• [Texto de lectura]:
________________
Pensamos en Santa Teresa de Ávila como una persona de una practicidad inusual. Cuando tenía siete años, ella y su hermano Rodrigo decidieron huir al norte de África y convertirse en mártires. No llegaron más allá del campo abierto fuera de las murallas de Ávila antes de ser encontrados por el tío Francisco, quien los llevó de vuelta a casa, un logro del cual la posteridad puede estar agradecida.
Si se puede otorgar un premio al santo más excéntrico de todos, debe ser para Simeón el Estilita. Buscando austeridades cada vez mayores, ayunó durante todo un año en Cuaresma, atándose a una roca, permaneciendo de pie durante días en ferviente oración. Su próxima mortificación fue vivir durante cuatro años en un pilar que erigió y que medía seis codos (cinco yardas) de altura. Luego, tuvo seguidores entusiastas que le construyeron pilares cada vez más altos. Finalmente, residió durante 20 años en un pilar que tenía cuarenta codos de altura y cuya plataforma tenía solo seis pies de ancho. Discípulos caritativos le subían comida. Oraba sin cesar y, según se informa, convirtió a miles. Sin embargo, este puede ser un caso en el que la excentricidad eclipsa la imitabilidad.
________________
• [Registros proporcionados]:
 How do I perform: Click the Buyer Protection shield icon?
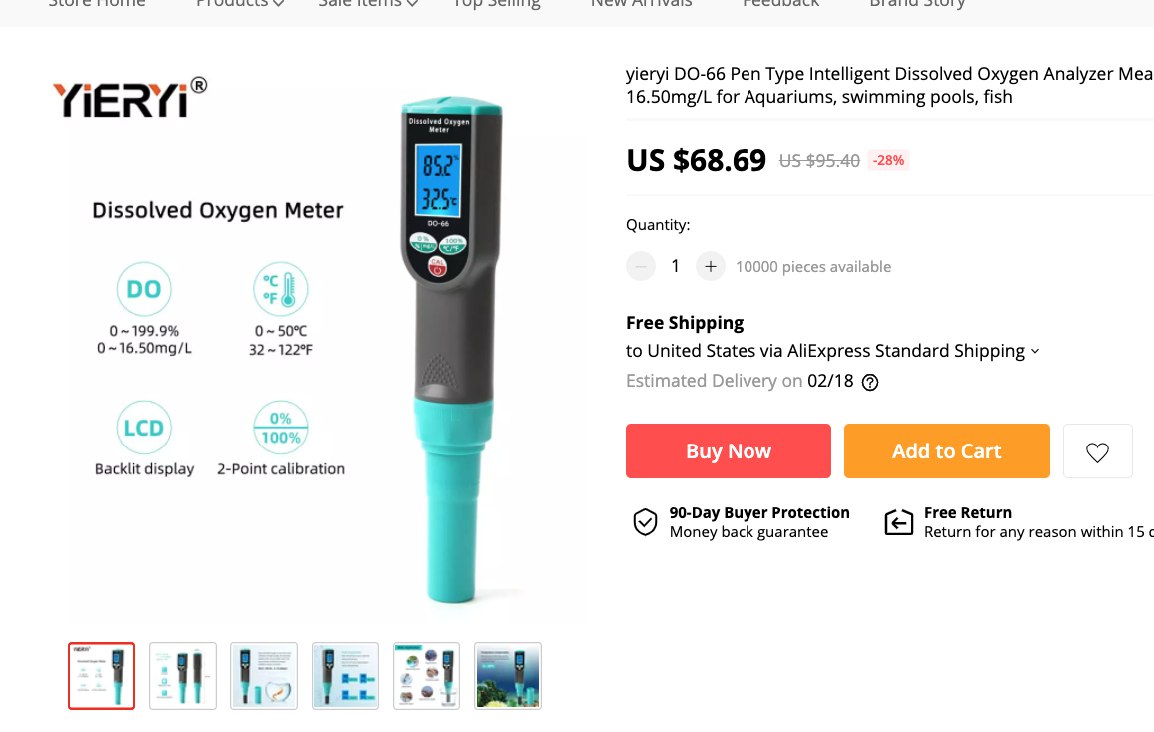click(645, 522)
________________
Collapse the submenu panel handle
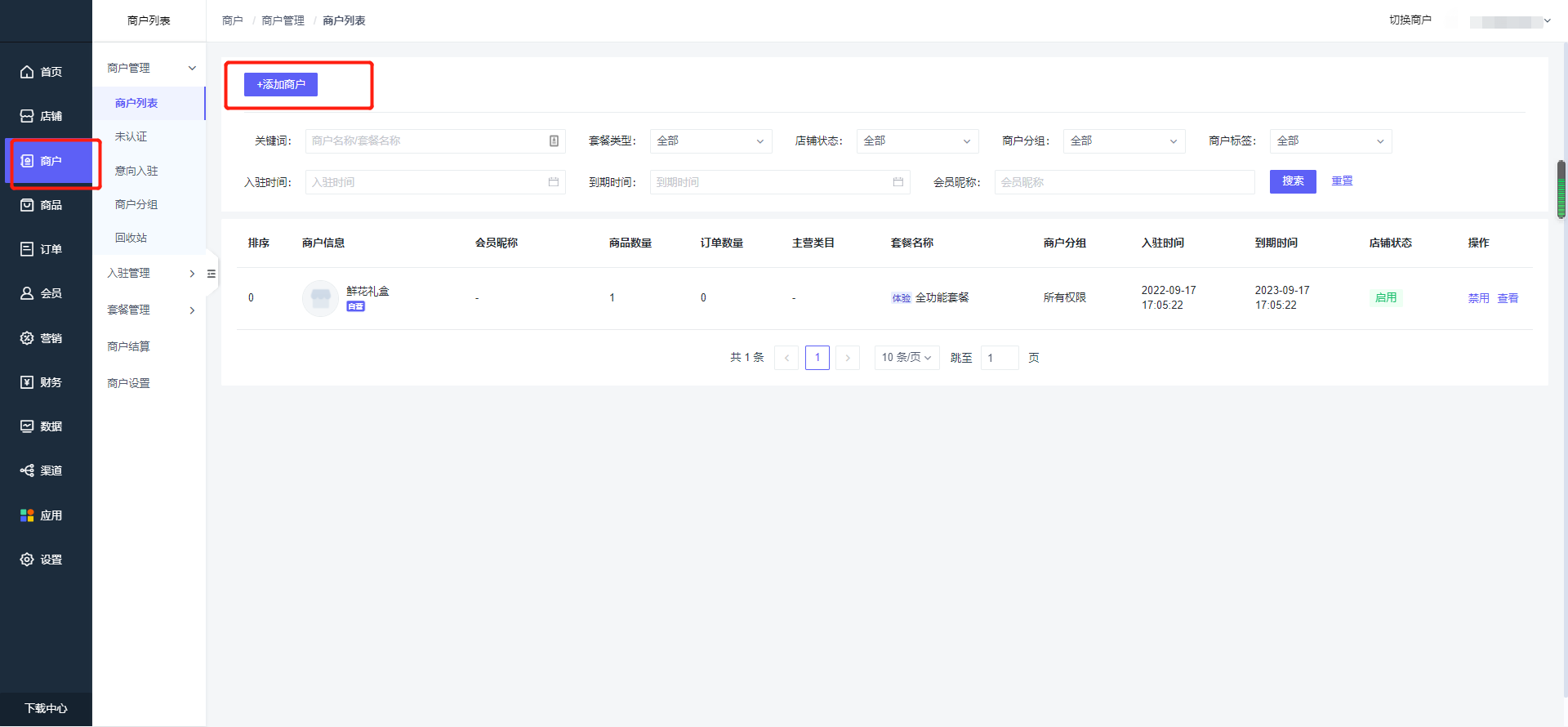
________________
Transcribe palabra por palabra el pasaje del texto sobre los santos que va de "Pensamos en Santa" a "puede estar agradecida.".

• [Respuesta escrita]:
Pensamos en Santa Teresa de Ávila como una persona de una practicidad inusual. Cuando tenía siete años, ella y su hermano Rodrigo decidieron huir al norte de África y convertirse en mártires. No llegaron más allá del campo abierto fuera de las murallas de Ávila antes de ser encontrados por el tío Francisco, quien los llevó de vuelta a casa, un logro del cual la posteridad puede estar agradecida.